- **Work task**:
Of the entries below, copy only those lines that contain the word "section".

- **Supplied material**:
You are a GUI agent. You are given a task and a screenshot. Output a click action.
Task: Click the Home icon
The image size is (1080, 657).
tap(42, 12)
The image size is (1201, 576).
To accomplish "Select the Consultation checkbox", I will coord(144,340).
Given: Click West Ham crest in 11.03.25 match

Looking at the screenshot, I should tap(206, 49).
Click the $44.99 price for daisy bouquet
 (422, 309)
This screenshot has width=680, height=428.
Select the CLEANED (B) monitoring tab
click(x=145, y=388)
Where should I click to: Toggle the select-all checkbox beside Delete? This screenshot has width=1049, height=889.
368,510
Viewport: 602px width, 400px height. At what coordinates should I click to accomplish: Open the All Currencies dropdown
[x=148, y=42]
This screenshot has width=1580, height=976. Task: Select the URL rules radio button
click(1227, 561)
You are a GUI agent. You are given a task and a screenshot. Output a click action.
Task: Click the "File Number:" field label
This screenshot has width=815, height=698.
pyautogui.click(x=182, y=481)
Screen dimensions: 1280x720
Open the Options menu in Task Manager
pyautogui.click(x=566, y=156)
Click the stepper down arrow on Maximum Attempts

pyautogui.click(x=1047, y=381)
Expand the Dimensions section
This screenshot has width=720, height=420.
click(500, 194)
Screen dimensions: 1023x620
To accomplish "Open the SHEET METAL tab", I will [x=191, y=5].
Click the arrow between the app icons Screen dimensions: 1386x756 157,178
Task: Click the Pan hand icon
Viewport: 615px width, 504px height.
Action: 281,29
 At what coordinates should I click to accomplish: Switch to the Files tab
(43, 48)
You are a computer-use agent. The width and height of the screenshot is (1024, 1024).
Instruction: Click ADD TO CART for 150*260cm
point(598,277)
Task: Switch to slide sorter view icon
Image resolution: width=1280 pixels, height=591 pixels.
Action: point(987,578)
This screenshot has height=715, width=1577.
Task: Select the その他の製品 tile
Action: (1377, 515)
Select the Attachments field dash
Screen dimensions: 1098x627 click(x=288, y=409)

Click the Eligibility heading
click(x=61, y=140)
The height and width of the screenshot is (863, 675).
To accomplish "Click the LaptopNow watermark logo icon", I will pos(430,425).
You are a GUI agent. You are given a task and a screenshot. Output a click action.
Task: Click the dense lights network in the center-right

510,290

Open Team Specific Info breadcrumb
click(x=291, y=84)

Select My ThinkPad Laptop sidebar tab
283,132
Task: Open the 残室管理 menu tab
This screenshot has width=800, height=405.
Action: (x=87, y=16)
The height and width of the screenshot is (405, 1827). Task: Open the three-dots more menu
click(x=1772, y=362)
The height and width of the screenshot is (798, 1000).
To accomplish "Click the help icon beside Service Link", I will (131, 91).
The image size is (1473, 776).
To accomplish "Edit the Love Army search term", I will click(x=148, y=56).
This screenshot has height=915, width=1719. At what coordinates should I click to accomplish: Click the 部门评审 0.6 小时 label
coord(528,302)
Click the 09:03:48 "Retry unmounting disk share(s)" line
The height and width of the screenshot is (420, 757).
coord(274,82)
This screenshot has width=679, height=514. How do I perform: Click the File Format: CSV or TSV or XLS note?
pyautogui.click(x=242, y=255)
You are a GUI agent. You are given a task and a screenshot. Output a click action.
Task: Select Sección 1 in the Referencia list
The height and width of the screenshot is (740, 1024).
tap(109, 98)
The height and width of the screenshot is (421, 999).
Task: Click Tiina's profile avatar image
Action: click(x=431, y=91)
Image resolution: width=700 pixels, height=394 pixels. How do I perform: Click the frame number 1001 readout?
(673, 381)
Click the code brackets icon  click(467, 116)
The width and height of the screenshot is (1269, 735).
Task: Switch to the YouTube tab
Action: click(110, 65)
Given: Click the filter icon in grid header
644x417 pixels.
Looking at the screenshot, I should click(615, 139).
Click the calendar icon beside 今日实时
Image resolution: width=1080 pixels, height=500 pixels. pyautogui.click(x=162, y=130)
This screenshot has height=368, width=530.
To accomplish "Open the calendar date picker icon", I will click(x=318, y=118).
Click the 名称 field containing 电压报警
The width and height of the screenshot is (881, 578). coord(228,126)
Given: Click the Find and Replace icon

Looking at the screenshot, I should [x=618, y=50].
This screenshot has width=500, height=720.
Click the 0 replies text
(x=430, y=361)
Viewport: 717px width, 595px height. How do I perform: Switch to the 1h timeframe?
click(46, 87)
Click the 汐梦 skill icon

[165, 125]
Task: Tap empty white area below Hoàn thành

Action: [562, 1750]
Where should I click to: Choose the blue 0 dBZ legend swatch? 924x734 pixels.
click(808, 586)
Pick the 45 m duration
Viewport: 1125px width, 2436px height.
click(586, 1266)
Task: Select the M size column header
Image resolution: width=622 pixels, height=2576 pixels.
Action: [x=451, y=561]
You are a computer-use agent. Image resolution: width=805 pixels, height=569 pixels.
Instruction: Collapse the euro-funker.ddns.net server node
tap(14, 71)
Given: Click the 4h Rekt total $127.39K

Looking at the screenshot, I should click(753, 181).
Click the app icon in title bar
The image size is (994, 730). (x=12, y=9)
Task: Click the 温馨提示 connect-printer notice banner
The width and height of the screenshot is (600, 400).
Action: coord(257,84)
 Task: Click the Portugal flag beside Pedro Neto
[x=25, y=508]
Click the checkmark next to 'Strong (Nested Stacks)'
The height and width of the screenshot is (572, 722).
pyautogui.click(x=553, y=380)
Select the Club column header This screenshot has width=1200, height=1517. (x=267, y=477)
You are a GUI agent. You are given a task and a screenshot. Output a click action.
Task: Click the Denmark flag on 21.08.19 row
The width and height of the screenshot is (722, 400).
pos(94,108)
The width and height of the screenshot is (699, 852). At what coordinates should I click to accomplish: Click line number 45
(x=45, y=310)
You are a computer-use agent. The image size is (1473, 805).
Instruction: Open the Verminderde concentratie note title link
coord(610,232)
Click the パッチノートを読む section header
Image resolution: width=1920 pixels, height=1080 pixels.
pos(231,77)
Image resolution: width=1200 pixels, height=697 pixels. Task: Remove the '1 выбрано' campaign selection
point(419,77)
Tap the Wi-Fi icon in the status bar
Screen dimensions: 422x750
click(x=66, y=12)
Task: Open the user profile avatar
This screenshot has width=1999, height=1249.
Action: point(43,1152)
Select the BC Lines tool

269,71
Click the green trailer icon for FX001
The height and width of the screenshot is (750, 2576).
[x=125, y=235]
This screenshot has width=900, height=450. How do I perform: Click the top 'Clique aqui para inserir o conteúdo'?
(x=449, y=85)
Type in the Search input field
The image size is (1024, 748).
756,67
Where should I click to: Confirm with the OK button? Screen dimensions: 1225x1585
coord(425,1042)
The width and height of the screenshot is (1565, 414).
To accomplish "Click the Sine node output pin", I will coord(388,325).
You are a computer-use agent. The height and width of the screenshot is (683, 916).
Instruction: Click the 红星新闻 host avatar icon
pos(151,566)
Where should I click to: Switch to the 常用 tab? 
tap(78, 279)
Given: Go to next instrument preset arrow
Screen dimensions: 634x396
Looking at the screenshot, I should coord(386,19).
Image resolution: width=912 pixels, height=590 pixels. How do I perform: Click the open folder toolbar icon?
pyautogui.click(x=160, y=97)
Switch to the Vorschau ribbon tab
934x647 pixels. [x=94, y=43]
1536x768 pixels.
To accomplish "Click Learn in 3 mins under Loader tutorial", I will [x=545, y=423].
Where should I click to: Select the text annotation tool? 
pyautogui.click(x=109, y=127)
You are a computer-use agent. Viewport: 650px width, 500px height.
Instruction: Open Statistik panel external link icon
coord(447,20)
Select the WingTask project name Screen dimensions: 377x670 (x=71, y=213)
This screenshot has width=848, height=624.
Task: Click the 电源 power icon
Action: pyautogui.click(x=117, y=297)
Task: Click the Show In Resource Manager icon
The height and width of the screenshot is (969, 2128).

- **Solution**:
Expand the Dimensions section
Click the パッチノートを読む section header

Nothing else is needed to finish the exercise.